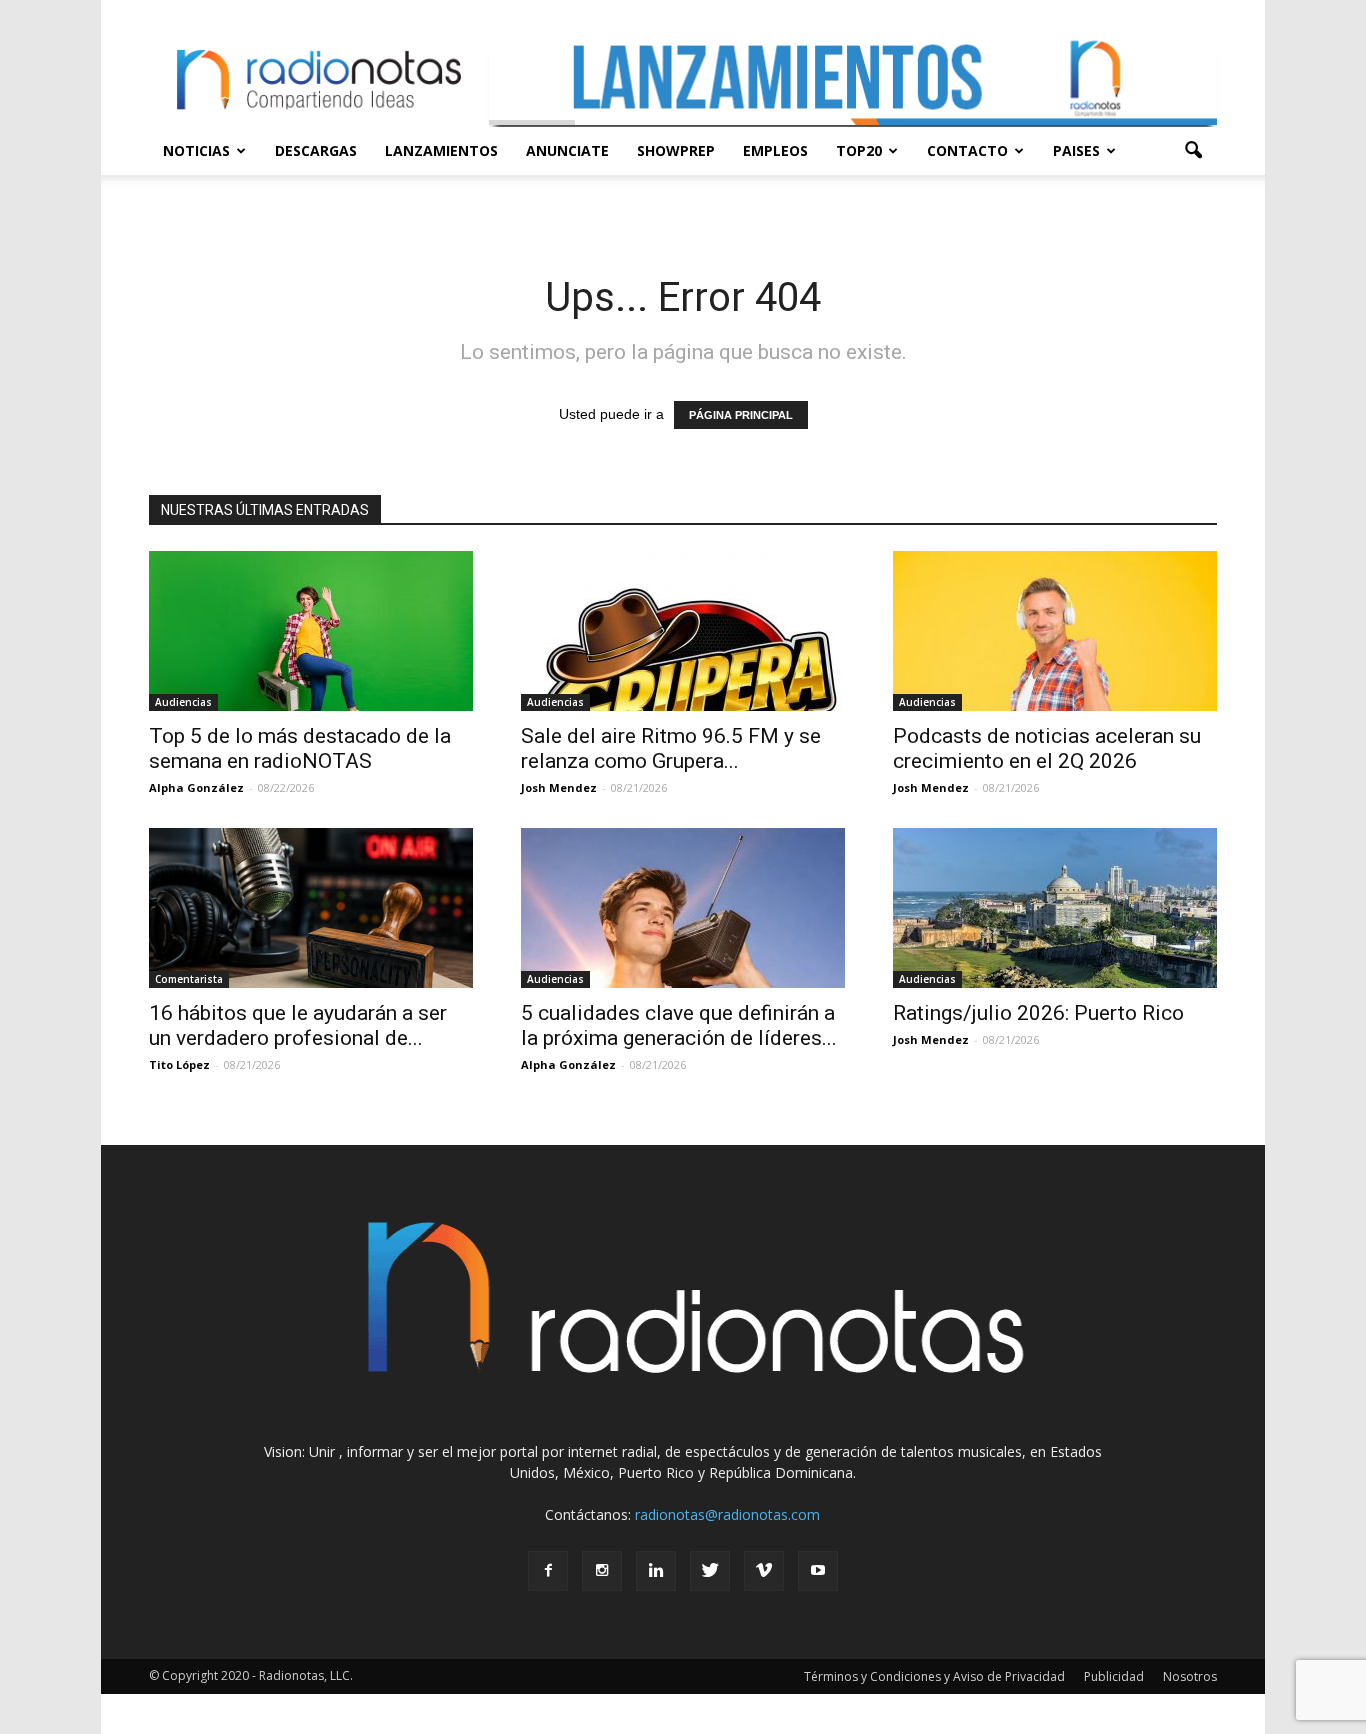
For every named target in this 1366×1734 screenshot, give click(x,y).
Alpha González (196, 787)
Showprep (676, 150)
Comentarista (189, 979)
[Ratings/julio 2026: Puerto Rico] (1055, 908)
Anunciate (567, 150)
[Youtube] (818, 1571)
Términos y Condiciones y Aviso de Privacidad (934, 1676)
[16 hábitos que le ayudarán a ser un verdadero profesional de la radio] (311, 908)
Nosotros (1190, 1676)
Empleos (775, 150)
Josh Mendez (559, 787)
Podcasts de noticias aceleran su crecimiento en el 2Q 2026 (1047, 748)
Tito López (179, 1064)
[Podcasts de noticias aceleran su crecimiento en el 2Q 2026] (1055, 631)
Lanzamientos (441, 150)
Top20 (859, 150)
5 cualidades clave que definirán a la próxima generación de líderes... (679, 1025)
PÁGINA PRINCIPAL (741, 415)
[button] (1193, 151)
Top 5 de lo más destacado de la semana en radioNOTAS (300, 748)
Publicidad (1114, 1676)
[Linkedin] (656, 1571)
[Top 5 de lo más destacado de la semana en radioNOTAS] (311, 631)
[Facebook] (548, 1571)
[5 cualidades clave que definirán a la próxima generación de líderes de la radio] (683, 908)
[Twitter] (710, 1571)
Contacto (967, 150)
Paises (1076, 150)
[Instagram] (602, 1571)
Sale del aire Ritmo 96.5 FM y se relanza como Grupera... (671, 748)
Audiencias (183, 702)
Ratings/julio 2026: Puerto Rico (1038, 1013)
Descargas (316, 150)
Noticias (196, 150)
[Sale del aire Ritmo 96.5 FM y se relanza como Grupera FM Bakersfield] (683, 631)
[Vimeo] (764, 1571)
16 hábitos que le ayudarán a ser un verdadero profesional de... (298, 1025)
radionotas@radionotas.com (727, 1514)
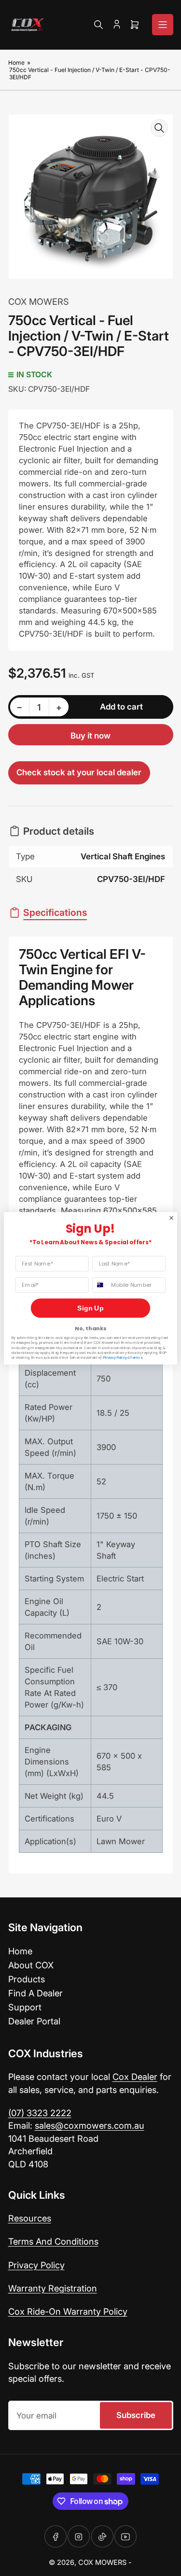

▬▬▬

[What you will do] What is needed is an exact restatement of every line from the one containing "Términos y Condiciones" through the last line of the records, pictures left out.

[Exercise answer]
Términos y Condiciones y Aviso de Privacidad (934, 1676)
[16 hábitos que le ayudarán a ser un verdadero profesional de la radio] (311, 908)
Nosotros (1190, 1676)
Empleos (775, 150)
Josh Mendez (559, 787)
Podcasts de noticias aceleran su crecimiento en el 2Q 2026 (1047, 748)
Tito López (179, 1064)
[Podcasts de noticias aceleran su crecimiento en el 2Q 2026] (1055, 631)
Lanzamientos (441, 150)
Top20 (859, 150)
5 cualidades clave que definirán a la próxima generación de líderes... (679, 1025)
PÁGINA PRINCIPAL (741, 415)
[button] (1193, 151)
Top 5 de lo más destacado de la semana en radioNOTAS (300, 748)
Publicidad (1114, 1676)
[Linkedin] (656, 1571)
[Top 5 de lo más destacado de la semana en radioNOTAS] (311, 631)
[Facebook] (548, 1571)
[5 cualidades clave que definirán a la próxima generación de líderes de la radio] (683, 908)
[Twitter] (710, 1571)
Contacto (967, 150)
Paises (1076, 150)
[Instagram] (602, 1571)
Sale del aire Ritmo 96.5 FM y se relanza como Grupera... (671, 748)
Audiencias (183, 702)
Ratings/julio 2026: Puerto Rico (1038, 1013)
Descargas (316, 150)
Noticias (196, 150)
[Sale del aire Ritmo 96.5 FM y se relanza como Grupera FM Bakersfield] (683, 631)
[Vimeo] (764, 1571)
16 hábitos que le ayudarán a ser un verdadero profesional de... (298, 1025)
radionotas@radionotas.com (727, 1514)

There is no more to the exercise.